- Exercise prompt: Leaving out all pictures, return exactly the lines from the one that contains "Task: Filter by Country: USSR tag" through the end of the data below.

- Data extract:
.....

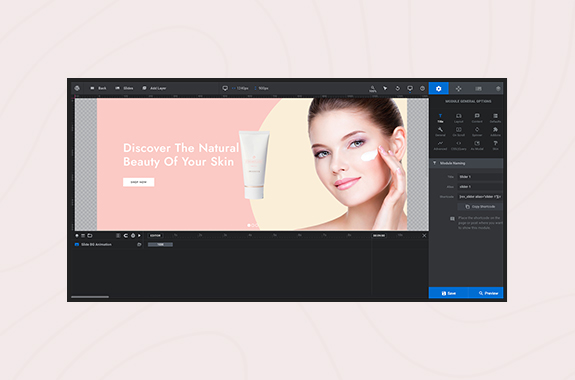Open the Addons puzzle icon
Image resolution: width=575 pixels, height=380 pixels.
point(495,132)
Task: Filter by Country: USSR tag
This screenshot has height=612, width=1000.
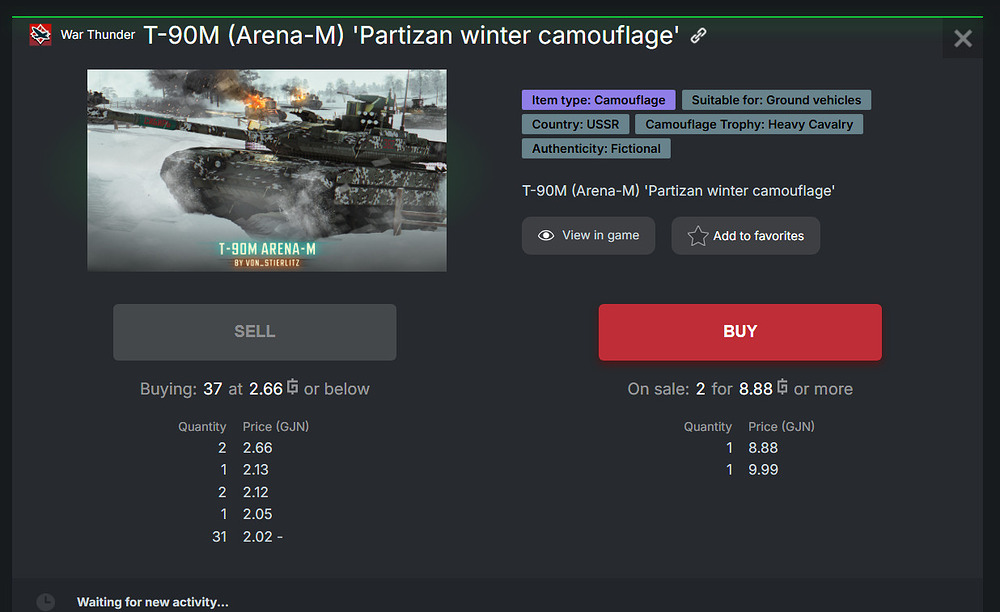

.....

- Result:
Task: Filter by Country: USSR tag
This screenshot has height=612, width=1000.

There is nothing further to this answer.